• [GIVEN EXERCISE 1]: In the forum thread, which rabbit was found by Jarred?
• [GIVEN EXERCISE 2]: Please copy the forum thread word for word from "Home-Oh..... so friendly..." to "well behaved lump..".

• [TEXT SHOWN]:
________________________________________
# The Gustav Move Victims



## GoinBackToCali (Sep 1, 2008)

To my bunnies who just didn't handle the move well...

Cadence...I was never gonna eat you...yet you always acted like I was going to..

Notorious B-I-G...Always ready with your head down.. waiting to be petted..

Dulcinea-Your unwarranted thumping garnered you the name *the attention ho*

Suzuki-gave new meaning to the phrase *simma down or were gonna have to call a member of management*

Buddha- always chubby, but always a love bug.

Coral-I really think you were Bi-Polar..lol, but when you decided to be nice.. you were wonderful.

Tarot- you were just one weird lil rabbit..

Zodiac- always bossy.. "This IS the Zodiac speaking!

Home-Oh..... so friendly... he loved EVERYBODY.. and everything...

Prince Phillip- snotty, stuck up, but tolerated you if you had a carrot

The Earl of Leciester- Good Queen Bess's fav.. and mine too..always gave me nose lovins..

Eastwick-you were pretty much a lump, but a well behaved lump..

Persnicket-- you were always.. persnickety.. but I adored your crinkle nose thing you did..

Johnny Knoxville- Jarred found you... sad to see you pass for more than one reason..

Ichabod-you were the ODDEST looking rabbit I have EVER seen, witha GIGANTIC head..

Davy Jones- So named because you actually snatched treats from our hands with your paws..

Avalon- just a pretty pretty girl.

Shiva- pain in the rear.. but you always had a home here..

Chabliss- no tail, blind and a life of horror.. I am actually surprised you lived as long as you did.. rest in peace sweet old girl.

The Hooch- she loved all male bunnies... with Gusto

Tuscany- another lump.. but a voracious eater of a lump.

Bangers- sweet lil underweight boy... never could get any weight to stick on you..

Scrambled Eggs-.. so named because I think you actually were crazy...

I am sorry...I wish things had been different, we were just trying to get you all out of harms way...

I feel horrible..

Binky free guys and gals...

Love ya..


----------



## AngelnSnuffy (Sep 1, 2008)

I'm so sorry Zin, what a horrible loss.:sad:

RIP babies...:rainbow:


----------



## Pet_Bunny (Sep 1, 2008)

I am sorryZin. :bunnyangel:


----------



## BSAR (Sep 1, 2008)

I am so sorry Zin. That is such a terrible loss. RIP bunnies. Binky free at the bridge. 

Can I just ask one thing...were these rabbit rescues from the hurricane?


----------



## GoinBackToCali (Sep 1, 2008)

These were just assorted unwanted Easter bunny rejects...from over the years..


----------



## Becca (Sep 1, 2008)

I never usually read the rainbow bridge threads becuase I will cry but this one I had to read because .. well I don;t know why because this is one of the most upsetting ones. But I'm sorry Zin for everything thats going on this was just a really bad thing to happen right now.
________________________________________
• [LISTED RECORDS]:
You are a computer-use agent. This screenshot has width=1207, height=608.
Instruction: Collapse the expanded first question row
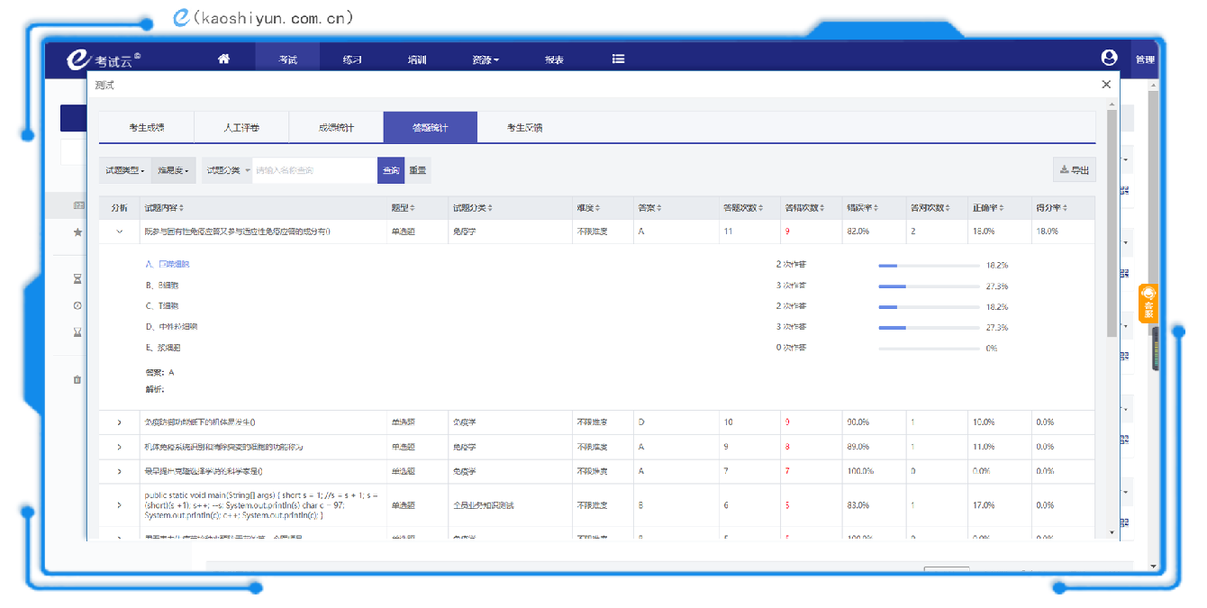(119, 231)
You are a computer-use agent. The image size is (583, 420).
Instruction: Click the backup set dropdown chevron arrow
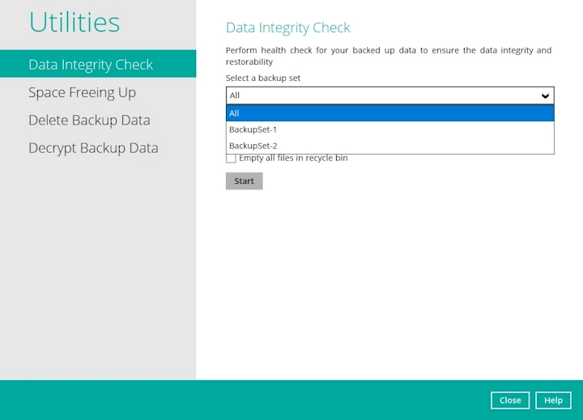pos(545,95)
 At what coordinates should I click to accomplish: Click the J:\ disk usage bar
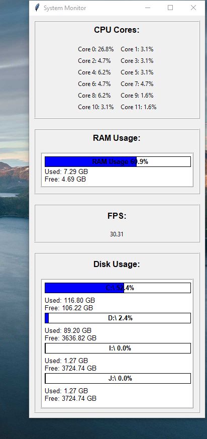coord(118,379)
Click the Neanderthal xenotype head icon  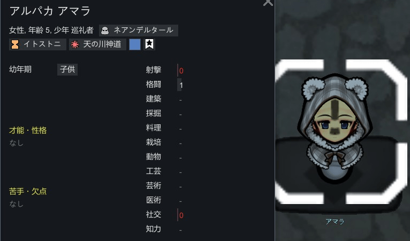pyautogui.click(x=105, y=31)
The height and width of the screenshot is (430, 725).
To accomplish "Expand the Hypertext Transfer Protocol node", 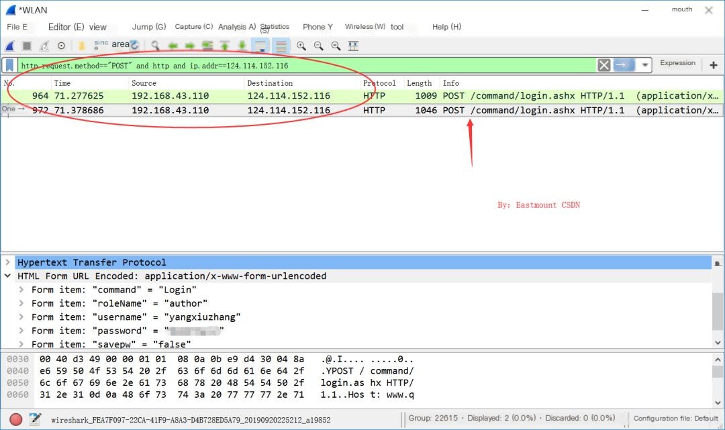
________________________________________
• [OUTPUT 1]: Johnny Knoxville.

• [OUTPUT 2]:
Home-Oh..... so friendly... he loved EVERYBODY.. and everything...

Prince Phillip- snotty, stuck up, but tolerated you if you had a carrot

The Earl of Leciester- Good Queen Bess's fav.. and mine too..always gave me nose lovins..

Eastwick-you were pretty much a lump, but a well behaved lump..